Israel and the rest of the Middle East is keeping a close watch on developments in Jordan, where an alleged plot to topple King Abdullah II was foiled over the weekend.
Those under house arrest reportedly include former Crown Prince Hamzah bin Hussein, the elder son of the late King Hussein and his fourth wife, Queen Noor. He was named crown prince of Jordan in 1999 and held the position until 2004, when his half-brother, King Abdullah II, the son of King Hussein and his second wife, Mona, rescinded it in favor of his own son. This was a move widely perceived as marking Abdullah’s consolidation of power five years after ascending the throne.
According to reports, Jordanian officials passed a message to Israel that the situation was under control and there was no threat to the kingdom’s stability, but nonetheless, Israel cannot afford to ignore the events in its eastern neighbor.
Jordan’s situation has become increasingly difficult recently. After a period of seemingly coping well with the corona pandemic, the numbers of ill and fatalities have surged. The incident last month at a government hospital in Salt, close to the capital Amman, in which at least six people died when their oxygen supply was cut fueled unrest and demonstrations. The king obviously took this seriously and visited the area.
The Jordanian economy has been badly hit by the impact of COVID. In addition, 10 years after the start of the civil war in Syria, the estimated one million migrants who have sought refuge in Jordan have created an added burden on the economy.
It is not clear at this stage what exactly took place in Jordan. Even if there was no attempted overthrow of the ruling monarch, there are definitely signs of trouble and instability. It’s not by chance that most of the powers in the region issued statements of support for King Abdullah.
Israel, perhaps more than most, should be interested in making sure that Jordan remains secure and stable. It is essential to Israel’s security. Israel shares its longest border with Jordan, some 300 kilometers, which stretches most of the length of the country. That it is a peaceful one allows Israel to maintain a low-level military presence, and considerably reduces any threats against the Jewish state.
Moreover, it acts as a buffer zone.

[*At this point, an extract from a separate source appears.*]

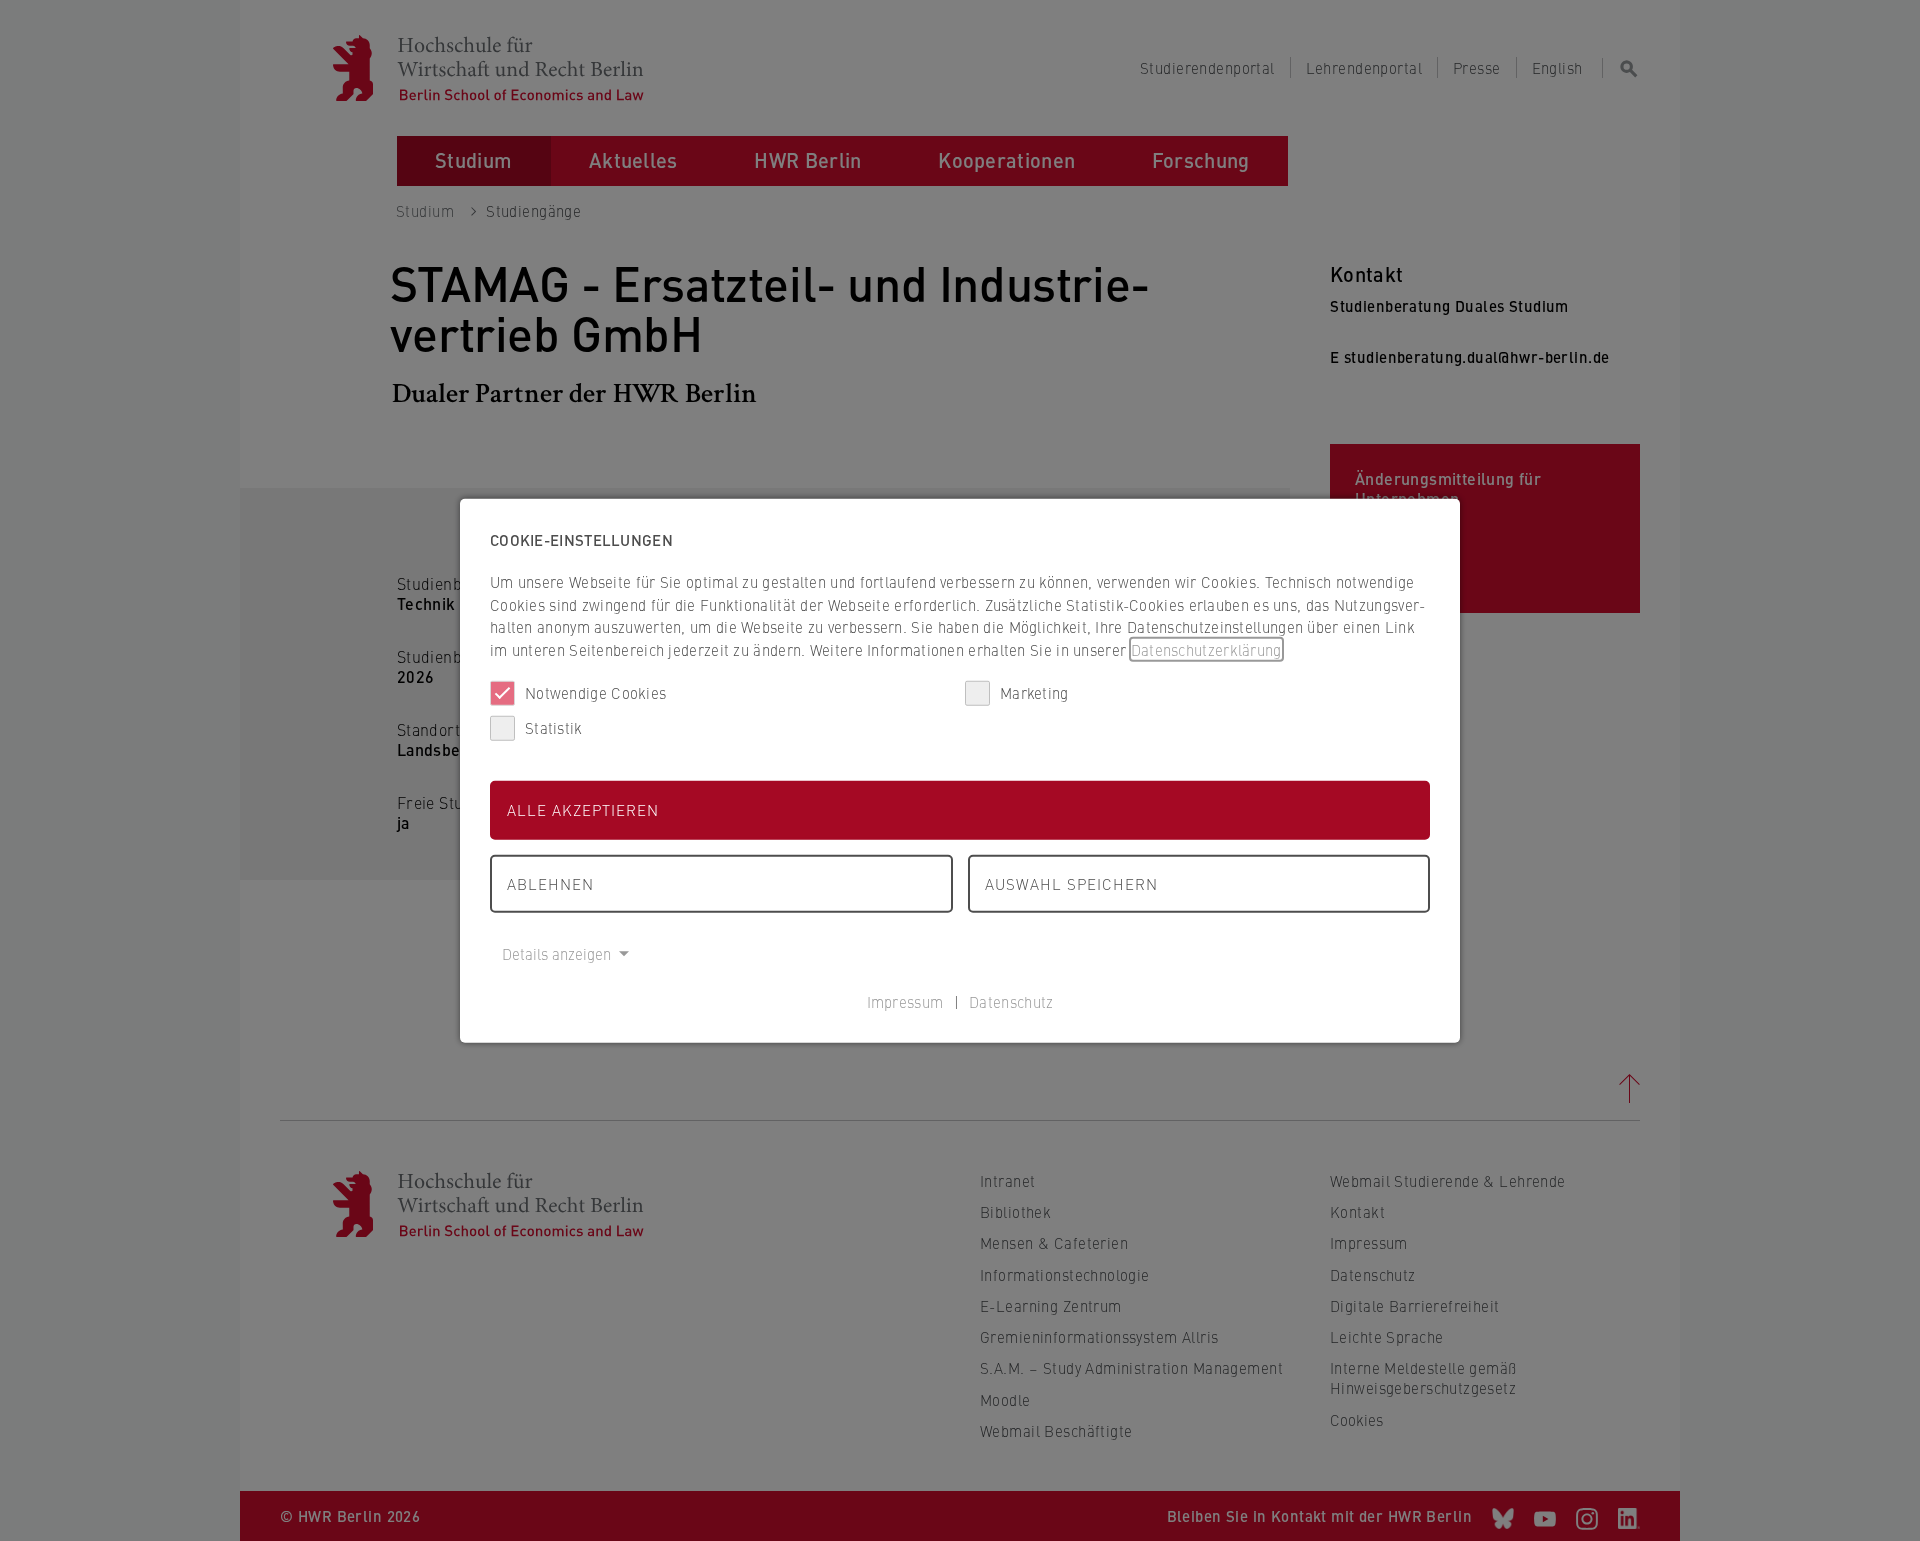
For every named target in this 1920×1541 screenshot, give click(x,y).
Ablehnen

Without Jordan, there would be no real separation between Israel and the threats emanating from Iraq and even further afield. It also helps keep the Palestinian Authority in check.
Despite the cold peace, there is a solid security relationship based on mutual interests. This is particularly true now, as Israel develops stronger relations with the Gulf states.

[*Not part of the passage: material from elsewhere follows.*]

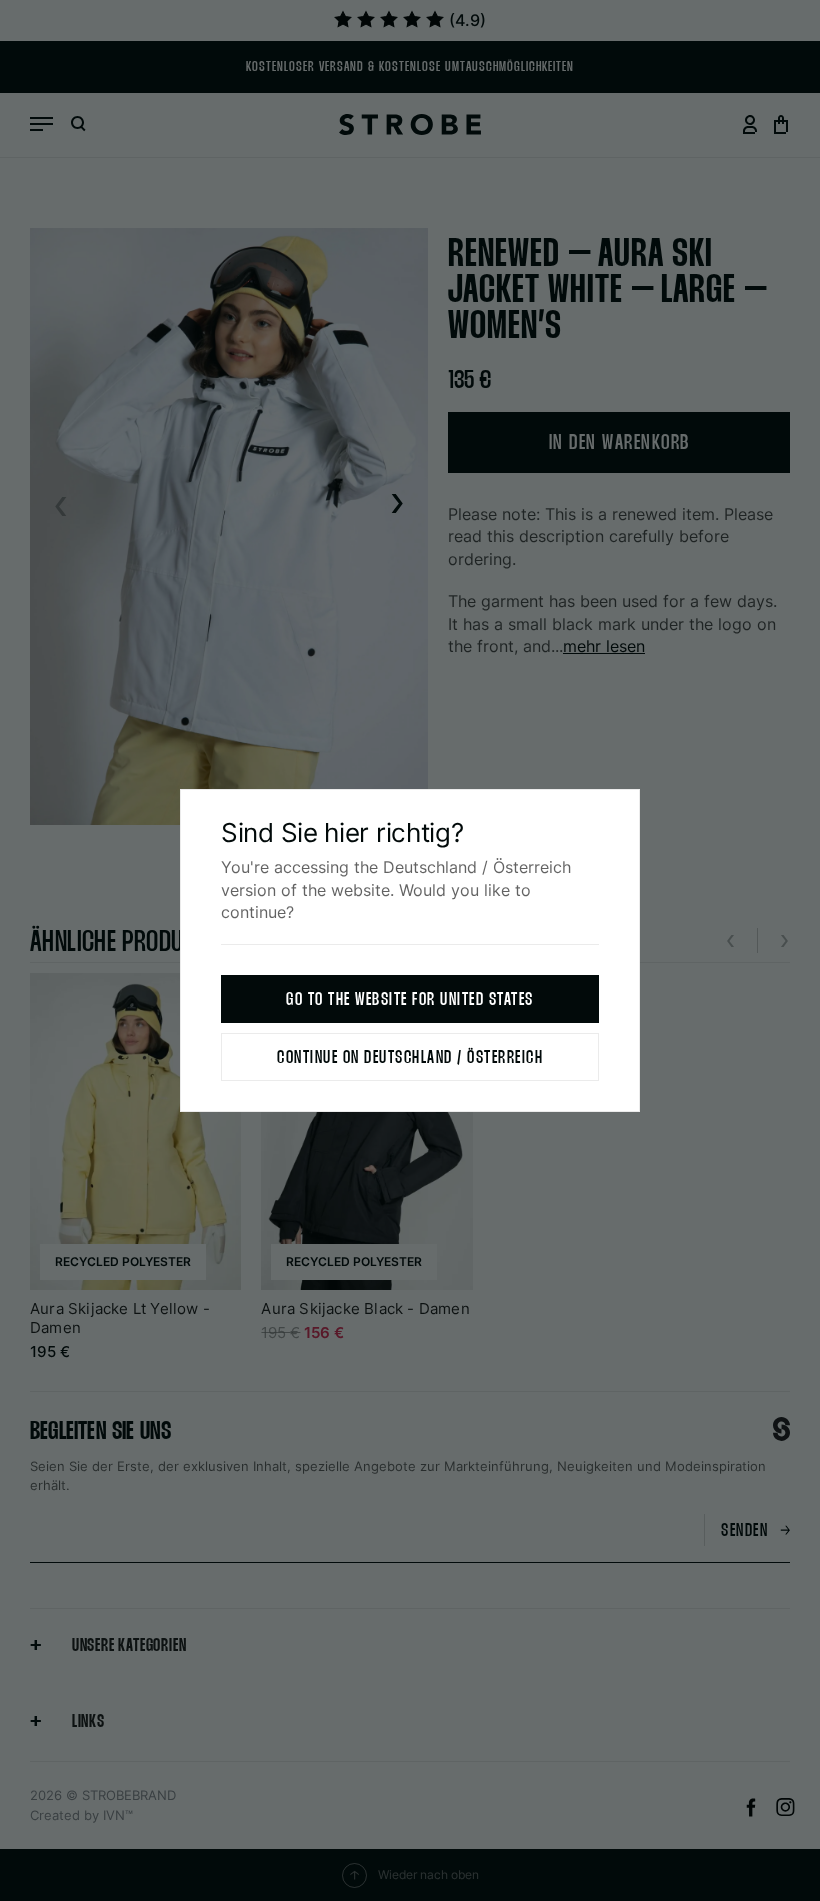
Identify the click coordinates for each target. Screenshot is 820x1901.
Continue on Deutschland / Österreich (410, 1058)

The recent incident concerning the current crown prince, Hussein Bin Abdullah, demonstrates this. When Israel did not allow him to visit al-Aqsa Mosque on the Temple Mount with his own security detail last month, the prince canceled the visit. Jordan then barred a flight by Prime Minister Benjamin Netanyahu over its air space to make what would have been his first official visit to the United Arab Emirates. Without flying over Jordan, the journey would have taken hours longer and Netanyahu canceled the visit.
Netanyahu then reportedly retaliated and tried to ban flights between Jordan and Israel. This was no small matter since free travel was one of the elements included in the 1994 peace treaty between the two countries.
Developing a stronger peace with the Gulf countries under the Abraham Accords in no way negates the need for a good relationship with Jordan. On the contrary, it shows the importance of Jordan in the regional scheme of things.
Similarly, any future peace agreement with the Palestinians (however distant prospects currently seem) will depend on having a good relationship with a strong Jordan, which also borders the Palestinian Authority areas and has a majority Palestinian population. Jordan’s custodial status over Muslim and Christian holy sites in Jerusalem also gives it a special role.
Israel and Jordan are on the same side on many crucial issues. Neither country should be taking this relationship for granted.